■ Request A: Duplicate the passage on loss of head from "where $v$ is" to "in this case.".
■ Request B: List every quantity defined in the sentence of the loss-of-head passage that begins with "where".
··· Passage shown ···
Loss of head (pressure)

According to Bernoulli's equation

$\frac{1}{2} \rho v^2 +\rho g h + p = const$ ,

where $v$ is the velocity of the fluid $\rho$ is the density $p$ is the pressure and $h$ is the elevation. This equation describes the conservation of energy for an ideal fluid, with no losses. First, let us see how high will the water go in this case.

We compare the top of the water tower ( $v=0, p=p_0, h=h_0$ ) with the exit of the nozzle ( $p=p_0, h=0$ ) and obtain $\rho g h_0 +p_0= \frac{1}{2} \rho v^2 + p_0$ . Here $p_0$ is the atmospheric pressure and $h_0$ is the height of the tower and $v$ is the velocity at the nozzle. The velocity is $v=\sqrt {2gh_0}$ . With this initial velocity the water will go to a maximum height of $h_0$ .
··· Dataset entries ···
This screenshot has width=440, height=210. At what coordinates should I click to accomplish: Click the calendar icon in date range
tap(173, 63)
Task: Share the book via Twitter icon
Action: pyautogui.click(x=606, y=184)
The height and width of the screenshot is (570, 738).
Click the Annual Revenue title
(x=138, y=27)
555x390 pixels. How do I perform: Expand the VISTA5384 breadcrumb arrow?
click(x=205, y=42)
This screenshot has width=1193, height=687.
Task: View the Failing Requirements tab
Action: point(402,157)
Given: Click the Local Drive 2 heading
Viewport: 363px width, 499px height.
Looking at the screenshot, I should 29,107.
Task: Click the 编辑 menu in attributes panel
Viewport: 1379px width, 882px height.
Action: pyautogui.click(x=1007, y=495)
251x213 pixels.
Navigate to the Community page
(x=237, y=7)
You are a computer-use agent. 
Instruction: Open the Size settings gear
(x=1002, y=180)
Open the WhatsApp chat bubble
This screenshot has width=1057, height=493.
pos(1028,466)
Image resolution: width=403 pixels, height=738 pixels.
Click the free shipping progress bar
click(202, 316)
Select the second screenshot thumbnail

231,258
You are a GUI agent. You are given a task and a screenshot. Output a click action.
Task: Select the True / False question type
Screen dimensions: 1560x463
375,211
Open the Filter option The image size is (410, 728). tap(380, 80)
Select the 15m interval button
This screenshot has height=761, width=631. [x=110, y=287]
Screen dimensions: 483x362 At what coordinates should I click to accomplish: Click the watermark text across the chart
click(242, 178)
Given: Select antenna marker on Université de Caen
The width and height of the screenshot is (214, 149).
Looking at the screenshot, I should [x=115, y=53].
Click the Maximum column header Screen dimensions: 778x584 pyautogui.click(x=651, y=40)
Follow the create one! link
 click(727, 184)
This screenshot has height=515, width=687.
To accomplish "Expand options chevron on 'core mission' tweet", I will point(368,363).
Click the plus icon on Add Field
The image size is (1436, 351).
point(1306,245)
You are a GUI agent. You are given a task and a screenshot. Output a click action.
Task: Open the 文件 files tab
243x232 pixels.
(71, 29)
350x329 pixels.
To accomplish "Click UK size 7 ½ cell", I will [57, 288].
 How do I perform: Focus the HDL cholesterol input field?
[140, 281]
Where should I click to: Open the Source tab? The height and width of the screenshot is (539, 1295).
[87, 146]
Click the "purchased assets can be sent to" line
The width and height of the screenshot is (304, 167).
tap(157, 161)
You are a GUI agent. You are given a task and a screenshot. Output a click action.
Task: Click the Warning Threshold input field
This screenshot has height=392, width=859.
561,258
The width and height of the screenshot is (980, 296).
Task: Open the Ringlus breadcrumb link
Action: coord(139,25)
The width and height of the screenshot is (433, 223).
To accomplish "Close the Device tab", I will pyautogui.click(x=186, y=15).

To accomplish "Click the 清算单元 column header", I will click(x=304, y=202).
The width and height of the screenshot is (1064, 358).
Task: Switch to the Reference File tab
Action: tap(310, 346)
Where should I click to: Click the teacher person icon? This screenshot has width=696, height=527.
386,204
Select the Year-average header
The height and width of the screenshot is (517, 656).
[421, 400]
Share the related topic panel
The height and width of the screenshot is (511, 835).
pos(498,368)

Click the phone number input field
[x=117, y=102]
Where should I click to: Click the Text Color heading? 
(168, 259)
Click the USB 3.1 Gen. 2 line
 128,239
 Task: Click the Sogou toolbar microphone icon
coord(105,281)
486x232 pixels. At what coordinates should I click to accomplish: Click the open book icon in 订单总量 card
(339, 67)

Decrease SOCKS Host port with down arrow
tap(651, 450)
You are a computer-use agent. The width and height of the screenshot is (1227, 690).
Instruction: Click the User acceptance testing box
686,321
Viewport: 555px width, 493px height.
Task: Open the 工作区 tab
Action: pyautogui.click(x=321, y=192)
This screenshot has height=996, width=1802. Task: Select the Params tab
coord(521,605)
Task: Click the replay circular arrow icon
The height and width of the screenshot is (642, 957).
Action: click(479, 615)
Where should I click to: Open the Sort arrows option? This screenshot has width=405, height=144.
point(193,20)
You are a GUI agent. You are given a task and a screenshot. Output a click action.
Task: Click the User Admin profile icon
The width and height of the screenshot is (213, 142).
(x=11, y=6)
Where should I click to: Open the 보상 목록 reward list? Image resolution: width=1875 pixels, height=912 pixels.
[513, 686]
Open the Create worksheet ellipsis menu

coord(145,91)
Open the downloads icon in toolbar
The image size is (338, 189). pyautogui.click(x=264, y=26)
···
■ Full solution A:
where $v$ is the velocity of the fluid $\rho$ is the density $p$ is the pressure and $h$ is the elevation. This equation describes the conservation of energy for an ideal fluid, with no losses. First, let us see how high will the water go in this case.

■ Full solution B:
- v: the velocity of the fluid
- ρ: the density
- p: the pressure
- h: the elevation